[llvm-dev] Proposal for address-significance tables for --icf=safe

Wed May 23 07:44:59 PDT 2018

On Wed, May 23, 2018 at 12:06 AM, Peter Collingbourne via llvm-dev
<llvm-dev at lists.llvm.org> wrote:
> Hi all,
>
> Context: ld.gold has an --icf=safe flag which is intended to apply ICF only
> to sections which can be safely merged according to the guarantees provided
> by the language. It works using a set of heuristics (symbol name matching
> and relocation scanning). That's not only imprecise but it only works with
> certain languages and is slow due to the need to demangle symbols and scan
> relocations.
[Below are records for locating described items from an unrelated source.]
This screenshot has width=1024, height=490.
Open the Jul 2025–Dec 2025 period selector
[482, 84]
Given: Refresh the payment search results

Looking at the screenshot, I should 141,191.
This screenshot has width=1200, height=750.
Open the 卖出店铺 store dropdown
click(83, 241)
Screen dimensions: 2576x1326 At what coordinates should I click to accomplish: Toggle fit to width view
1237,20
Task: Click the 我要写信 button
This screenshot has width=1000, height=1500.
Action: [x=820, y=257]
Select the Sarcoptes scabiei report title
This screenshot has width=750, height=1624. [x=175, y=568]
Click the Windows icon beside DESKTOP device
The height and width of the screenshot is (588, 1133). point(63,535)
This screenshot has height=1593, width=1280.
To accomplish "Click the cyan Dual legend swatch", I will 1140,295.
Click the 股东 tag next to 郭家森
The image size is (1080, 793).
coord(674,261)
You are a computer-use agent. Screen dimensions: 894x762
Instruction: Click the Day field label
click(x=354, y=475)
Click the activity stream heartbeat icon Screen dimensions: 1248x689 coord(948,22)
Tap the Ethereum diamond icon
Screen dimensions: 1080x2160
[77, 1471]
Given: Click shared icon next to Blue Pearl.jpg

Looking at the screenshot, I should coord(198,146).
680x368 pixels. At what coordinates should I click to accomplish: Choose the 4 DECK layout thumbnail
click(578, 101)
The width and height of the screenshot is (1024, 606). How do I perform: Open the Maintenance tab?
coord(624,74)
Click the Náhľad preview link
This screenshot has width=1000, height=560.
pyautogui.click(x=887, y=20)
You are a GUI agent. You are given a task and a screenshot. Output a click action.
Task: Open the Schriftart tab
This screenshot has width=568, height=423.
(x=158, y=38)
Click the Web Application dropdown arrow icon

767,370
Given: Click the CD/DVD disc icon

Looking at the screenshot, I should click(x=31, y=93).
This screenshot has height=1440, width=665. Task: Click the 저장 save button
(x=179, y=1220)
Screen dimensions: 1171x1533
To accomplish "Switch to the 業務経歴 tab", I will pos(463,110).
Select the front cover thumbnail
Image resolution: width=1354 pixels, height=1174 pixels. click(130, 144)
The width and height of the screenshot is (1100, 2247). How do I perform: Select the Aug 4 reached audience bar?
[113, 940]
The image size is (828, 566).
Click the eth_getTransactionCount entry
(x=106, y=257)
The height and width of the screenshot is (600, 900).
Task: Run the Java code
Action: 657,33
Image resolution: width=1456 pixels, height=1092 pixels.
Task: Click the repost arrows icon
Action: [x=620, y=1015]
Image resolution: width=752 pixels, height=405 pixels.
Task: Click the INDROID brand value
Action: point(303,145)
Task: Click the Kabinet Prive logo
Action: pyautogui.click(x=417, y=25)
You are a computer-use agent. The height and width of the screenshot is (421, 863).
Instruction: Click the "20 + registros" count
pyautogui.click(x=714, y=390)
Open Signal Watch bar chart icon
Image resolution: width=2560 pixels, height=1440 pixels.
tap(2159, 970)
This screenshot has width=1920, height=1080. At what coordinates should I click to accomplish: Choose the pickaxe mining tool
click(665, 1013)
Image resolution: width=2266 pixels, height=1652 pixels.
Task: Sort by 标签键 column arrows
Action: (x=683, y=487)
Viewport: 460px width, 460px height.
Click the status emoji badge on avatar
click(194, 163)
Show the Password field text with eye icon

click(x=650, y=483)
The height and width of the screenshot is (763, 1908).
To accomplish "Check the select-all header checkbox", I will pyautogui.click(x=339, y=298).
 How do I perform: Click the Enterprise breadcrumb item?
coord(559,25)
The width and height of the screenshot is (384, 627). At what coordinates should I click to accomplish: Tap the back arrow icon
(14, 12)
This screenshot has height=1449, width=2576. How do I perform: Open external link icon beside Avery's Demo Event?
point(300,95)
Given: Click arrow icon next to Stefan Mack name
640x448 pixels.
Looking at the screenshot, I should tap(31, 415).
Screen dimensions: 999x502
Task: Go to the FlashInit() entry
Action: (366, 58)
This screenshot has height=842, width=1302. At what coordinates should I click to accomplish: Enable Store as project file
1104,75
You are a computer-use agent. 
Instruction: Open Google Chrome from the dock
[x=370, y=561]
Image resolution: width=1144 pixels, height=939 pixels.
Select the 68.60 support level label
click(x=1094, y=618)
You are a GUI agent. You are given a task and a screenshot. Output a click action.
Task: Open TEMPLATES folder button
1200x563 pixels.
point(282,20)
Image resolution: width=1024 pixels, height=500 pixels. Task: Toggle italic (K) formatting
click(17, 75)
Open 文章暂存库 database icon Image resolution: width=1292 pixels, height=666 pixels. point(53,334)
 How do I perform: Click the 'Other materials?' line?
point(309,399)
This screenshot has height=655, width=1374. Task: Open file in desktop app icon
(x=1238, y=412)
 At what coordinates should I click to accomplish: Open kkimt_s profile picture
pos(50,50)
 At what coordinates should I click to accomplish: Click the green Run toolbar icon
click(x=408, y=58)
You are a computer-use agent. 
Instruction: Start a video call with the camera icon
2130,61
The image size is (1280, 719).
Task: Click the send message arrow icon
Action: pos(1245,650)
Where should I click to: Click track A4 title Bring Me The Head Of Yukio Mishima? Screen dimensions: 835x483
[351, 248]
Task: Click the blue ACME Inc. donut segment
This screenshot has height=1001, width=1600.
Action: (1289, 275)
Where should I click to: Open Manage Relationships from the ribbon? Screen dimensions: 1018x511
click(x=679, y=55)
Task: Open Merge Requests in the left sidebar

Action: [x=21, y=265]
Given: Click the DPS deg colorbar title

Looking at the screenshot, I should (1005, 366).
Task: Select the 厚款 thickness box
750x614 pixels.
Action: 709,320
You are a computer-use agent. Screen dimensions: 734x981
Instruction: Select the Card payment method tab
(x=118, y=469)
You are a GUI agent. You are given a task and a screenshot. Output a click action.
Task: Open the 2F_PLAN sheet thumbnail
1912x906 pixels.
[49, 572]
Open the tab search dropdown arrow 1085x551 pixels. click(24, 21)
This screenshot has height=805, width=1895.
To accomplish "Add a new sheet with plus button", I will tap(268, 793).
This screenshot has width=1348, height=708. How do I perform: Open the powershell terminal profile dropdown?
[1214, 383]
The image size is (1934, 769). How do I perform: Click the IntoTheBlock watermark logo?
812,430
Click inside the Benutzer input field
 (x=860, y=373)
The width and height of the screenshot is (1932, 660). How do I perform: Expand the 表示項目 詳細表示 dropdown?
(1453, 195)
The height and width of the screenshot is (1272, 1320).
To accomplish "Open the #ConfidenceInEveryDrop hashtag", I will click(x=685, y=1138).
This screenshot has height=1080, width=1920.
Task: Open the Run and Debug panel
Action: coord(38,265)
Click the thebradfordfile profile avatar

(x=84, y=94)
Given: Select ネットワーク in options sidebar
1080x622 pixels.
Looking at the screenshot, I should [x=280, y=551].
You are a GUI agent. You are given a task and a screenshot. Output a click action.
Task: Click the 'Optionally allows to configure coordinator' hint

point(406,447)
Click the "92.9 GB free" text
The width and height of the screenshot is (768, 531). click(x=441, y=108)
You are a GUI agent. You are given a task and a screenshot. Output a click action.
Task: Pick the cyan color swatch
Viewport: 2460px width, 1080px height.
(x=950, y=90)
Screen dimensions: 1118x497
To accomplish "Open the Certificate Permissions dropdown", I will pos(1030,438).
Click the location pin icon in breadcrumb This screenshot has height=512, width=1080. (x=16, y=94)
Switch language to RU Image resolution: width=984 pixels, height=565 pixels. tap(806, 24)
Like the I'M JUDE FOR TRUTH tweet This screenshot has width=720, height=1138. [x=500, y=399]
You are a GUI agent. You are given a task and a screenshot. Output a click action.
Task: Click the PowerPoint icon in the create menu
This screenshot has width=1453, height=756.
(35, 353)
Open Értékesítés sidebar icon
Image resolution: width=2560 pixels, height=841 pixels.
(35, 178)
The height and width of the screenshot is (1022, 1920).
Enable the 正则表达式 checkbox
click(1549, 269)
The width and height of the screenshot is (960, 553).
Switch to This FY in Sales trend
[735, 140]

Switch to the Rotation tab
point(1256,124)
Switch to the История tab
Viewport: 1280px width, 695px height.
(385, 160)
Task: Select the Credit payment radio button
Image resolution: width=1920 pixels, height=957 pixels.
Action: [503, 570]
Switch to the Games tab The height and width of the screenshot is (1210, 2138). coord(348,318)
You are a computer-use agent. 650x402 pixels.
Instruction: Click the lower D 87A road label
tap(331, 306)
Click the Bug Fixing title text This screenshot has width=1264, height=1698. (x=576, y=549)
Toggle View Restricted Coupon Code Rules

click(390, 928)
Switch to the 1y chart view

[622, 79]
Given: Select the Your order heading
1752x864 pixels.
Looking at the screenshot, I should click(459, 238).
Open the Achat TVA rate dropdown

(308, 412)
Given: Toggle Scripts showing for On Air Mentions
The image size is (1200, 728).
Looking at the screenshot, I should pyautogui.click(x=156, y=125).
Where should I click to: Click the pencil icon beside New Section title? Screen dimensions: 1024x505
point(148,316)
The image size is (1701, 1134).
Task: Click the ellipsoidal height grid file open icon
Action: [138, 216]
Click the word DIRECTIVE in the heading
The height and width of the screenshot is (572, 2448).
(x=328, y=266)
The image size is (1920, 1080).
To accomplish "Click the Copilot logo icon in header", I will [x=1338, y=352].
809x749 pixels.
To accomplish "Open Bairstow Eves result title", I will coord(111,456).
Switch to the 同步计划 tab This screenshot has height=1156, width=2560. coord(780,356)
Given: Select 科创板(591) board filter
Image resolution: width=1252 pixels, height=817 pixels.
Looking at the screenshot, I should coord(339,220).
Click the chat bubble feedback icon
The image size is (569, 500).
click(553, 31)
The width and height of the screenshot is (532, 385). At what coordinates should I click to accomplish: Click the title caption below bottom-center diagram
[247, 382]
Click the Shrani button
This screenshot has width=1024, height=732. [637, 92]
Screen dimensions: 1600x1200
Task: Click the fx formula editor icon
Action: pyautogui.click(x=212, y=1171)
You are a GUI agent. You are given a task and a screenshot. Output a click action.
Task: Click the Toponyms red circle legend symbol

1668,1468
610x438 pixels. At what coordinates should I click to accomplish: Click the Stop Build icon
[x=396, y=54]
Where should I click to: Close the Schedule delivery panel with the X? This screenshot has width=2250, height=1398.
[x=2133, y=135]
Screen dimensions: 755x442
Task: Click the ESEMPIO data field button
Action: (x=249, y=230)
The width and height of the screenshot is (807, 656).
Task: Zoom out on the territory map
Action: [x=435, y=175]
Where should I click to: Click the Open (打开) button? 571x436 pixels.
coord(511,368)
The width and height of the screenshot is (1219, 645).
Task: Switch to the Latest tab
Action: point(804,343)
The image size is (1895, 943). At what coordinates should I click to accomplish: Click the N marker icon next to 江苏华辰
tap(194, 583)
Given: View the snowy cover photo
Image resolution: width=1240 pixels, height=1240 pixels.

It's also redundant with the (local_)unnamed_addr analysis
> already performed by LLVM.
>
> I implemented an alternative to this approach in clang and lld. It works by
> adding a section to each object file containing the indexes of the symbols
> which are address-significant (i.e. not (local_)unnamed_addr in IR).
>
> I used this implementation to link clang with release+asserts with each of
> --icf={none,safe,all}. The binary sizes were:
>
> none: 109407184
> safe: 108534736 (-0.8%)
> all: 107281360 (-2%)
>
> I measured the object file overhead of these sections in my clang build at
> 0.08%. That's almost nothing, and I think it's small enough that we can turn
> it on by default.
>
> I've uploaded a patch series for this feature here:
> https://github.com/pcc/llvm-project/tree/llvm-addrsig
> I intend to start sending it for review soon.

Very nice!

I was going to ask how this plays with object files compiled with
something other than LLVM, but now I see you assume all symbols are
address-significant if there's no address-significance table in the
file. It all seems very sensible to me :-)